Eight in ten savings accounts are closed to new customers and therefore classed as “zombies”. Four in ten of these accounts pay 0.5pc or less. And four in ten of these pay less than 0.1pc, Which? said.
Despite such miserable rates, a third of respondents to a survey of 3,824 said they were ambivalent about switching, as rates were so poor, with three quarters claiming banks should do more to help.
There is a huge variance in rates paid on accounts – often with similar sounding names – offered by the same institution.
The Halifax “Reward Saver” account pays 1.7pc on a balance of £5,000 but its “Saver Reward” pays just 0.1pc. The AA “Internet Saver (Issue 1)” pays 1.36pc, but its “Internet Savings Account (Issue 1)” pays just 0.1pc. The Virgin Money Easy Access E-saver had five different interest rates across 10 versions, Which? said.

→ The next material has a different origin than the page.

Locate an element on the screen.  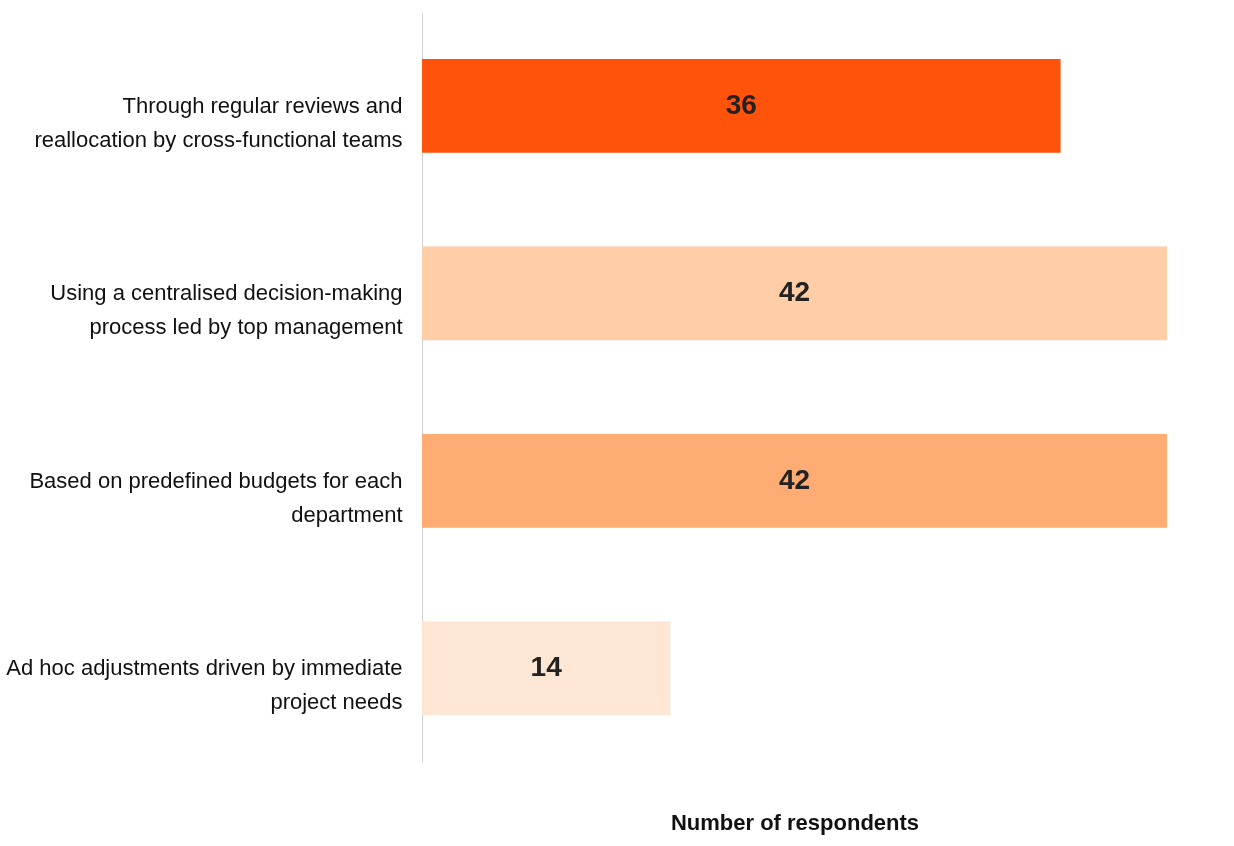
y-tick-label: Using a centralised decision-making process led by top management is located at coordinates (226, 310).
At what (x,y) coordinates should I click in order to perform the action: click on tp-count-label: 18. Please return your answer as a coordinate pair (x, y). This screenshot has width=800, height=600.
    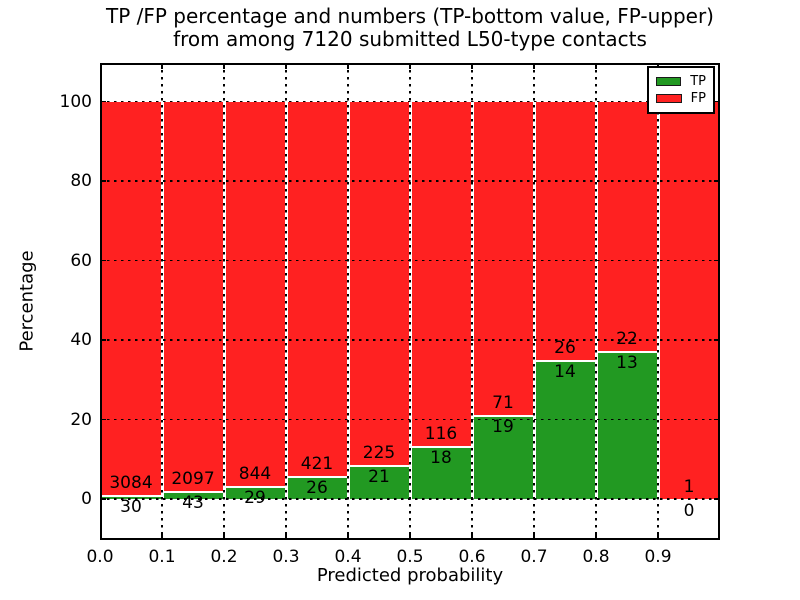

Anna Bowes, director of independent advice website savingschampion.co.uk, said savers were also stifled by a poor account transfer process.
“There is a lack of consistency,” she said. “All providers have their own processes, leading to a lack of confidence in simply moving money from one account to the next.”
She called for a standardised switching process, mirroring innovation in the current account market, where customers can now switch banks within seven days.
“You should simply tell your new provider details of your existing account and they should do the hard work for you,” Ms Bowes said, citing her company’s experience in running a concierge service, in which the company handles switches daily on behalf of customers.